**Kolong, despite the operating profit increasing in the first quarter of 2026, net losses continue**

Cologne significantly increased operating profit in the first quarter of 2026, restoring a profitability trend, but net losses are still continuing. Improved profitability at major subsidiaries supported overall performance, but one-time assessment losses put pressure on net profit.

According to the consolidated financial statement performance announced by Cologne Co., Ltd. on the 15th, first-quarter revenue was 1.5188 trillion won and operating profit was 98.8 billion won. Compared with the same period last year, revenue increased by 7.7% and operating profit increased by 158.3%. Net loss for the period was 44.7 billion won; the losses are still ongoing. However, compared with the previous quarter, operating profit increased by 187.6 billion won, turning a loss into a profit, and the net loss amount also decreased by about 154.7 billion won. From the surface, this appears to be a profit improvement performance that is more significant than revenue growth. This is not simply because sales increased; it can be seen as a reflection of improvements in business operating efficiency and cost management.

The core of the improvement in performance lies in major subsidiaries and their affiliates. Cologne Industrial, a subsidiary accounted for using the equity method, benefited from operational efficiency initiatives and steady sales expansion in industrial materials and chemical segments, achieving double growth in both revenue and operating profit despite external uncertainties. This means that even when the company is affected by variables such as raw material price fluctuations, economic slowdown, and changes in global demand, it has persisted by improving productivity and optimizing product structure. The company plans to continue pushing operational efficiency activities in the manufacturing sector in the future, increase the proportion of high-yield, high value-added products, and maintain a profit-centered growth strategy.

Subsidiaries in the construction and distribution sectors also defended their profitability successfully, each in its own way. Cologne Global saw a slight decline in revenue due to the completion of low-yield residential projects, but it significantly increased operating profit by strengthening on-site management and improving cost ratios. In the construction industry, compared with the order volume itself, it becomes more important to determine what structure is used to secure projects and how much profit margin can be achieved. Cologne Global is believed to have focused on revenue management through a so-called “selective order-taking” strategy.

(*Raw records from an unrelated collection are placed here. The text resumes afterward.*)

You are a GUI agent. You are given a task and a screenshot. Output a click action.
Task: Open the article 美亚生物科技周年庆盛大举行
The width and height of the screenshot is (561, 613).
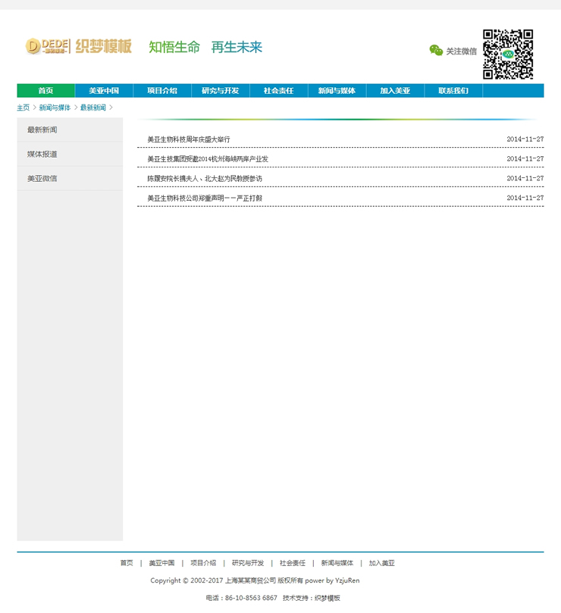189,139
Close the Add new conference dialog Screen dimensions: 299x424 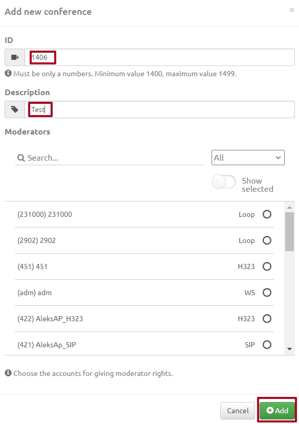point(292,10)
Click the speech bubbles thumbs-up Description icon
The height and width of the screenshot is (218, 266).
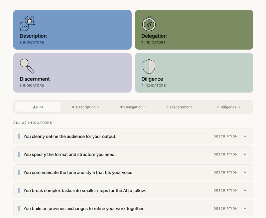point(27,23)
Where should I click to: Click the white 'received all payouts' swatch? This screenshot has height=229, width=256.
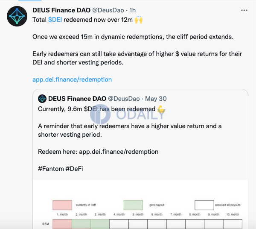point(204,205)
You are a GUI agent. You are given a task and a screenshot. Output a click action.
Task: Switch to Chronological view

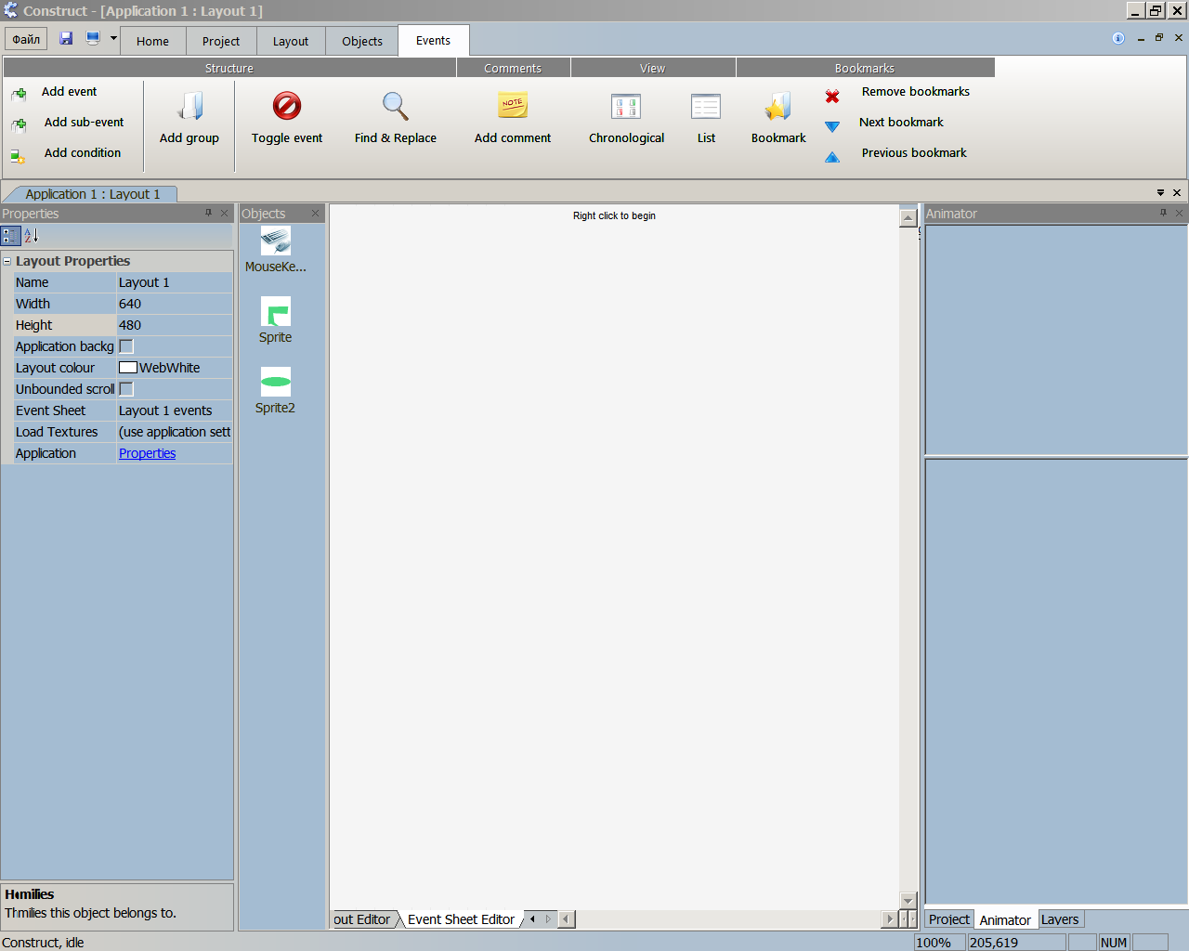pyautogui.click(x=626, y=107)
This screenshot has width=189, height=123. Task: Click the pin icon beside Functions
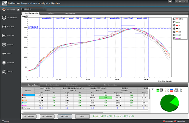point(18,10)
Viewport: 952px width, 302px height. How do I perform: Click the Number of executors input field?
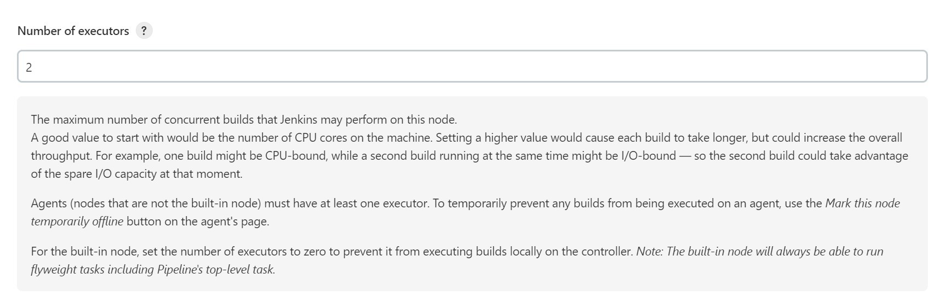[x=472, y=67]

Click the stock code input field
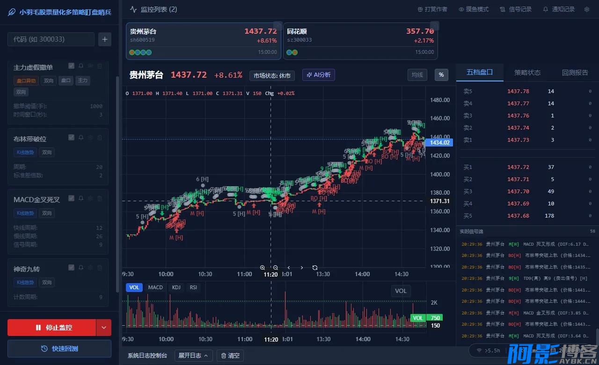[x=51, y=39]
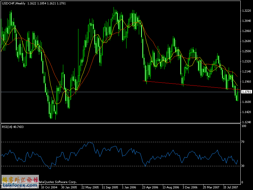Click the USDCHF,Weekly chart title
This screenshot has height=190, width=253.
coord(13,3)
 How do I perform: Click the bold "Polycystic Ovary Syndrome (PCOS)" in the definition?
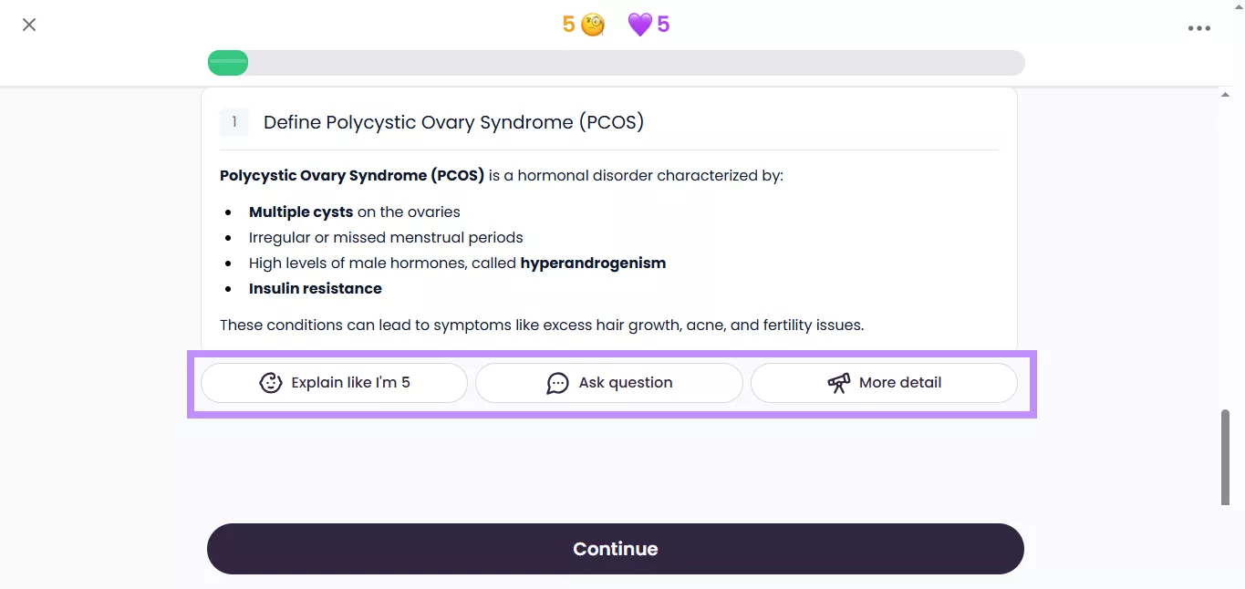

In fact, new orders received in the first quarter were 404.4 billion won, up 19% from the same period last year, and the company plans to continue ensuring high-quality projects going forward.

Cologne Mobility Group recorded growth in both revenue and operating profit due to strong sales momentum for high-end imported cars. However, regarding net profit for the period, losses occurred because the rise in the stock price of Cologne Engineering led to an expansion of derivative valuation losses related to convertible bonds. Rather than being due to weak performance in its main business sales, this is closer to the impact of financial valuation factors being reflected in accounting gains and losses. The company plans to strengthen its service infrastructure, expand its certified used car business, and upgrade its product mix into a business structure that provides a profit foundation beyond simply selling products. In the future, this trend may lead Cologne to further reinforce profit-oriented operations rather than expanding scale.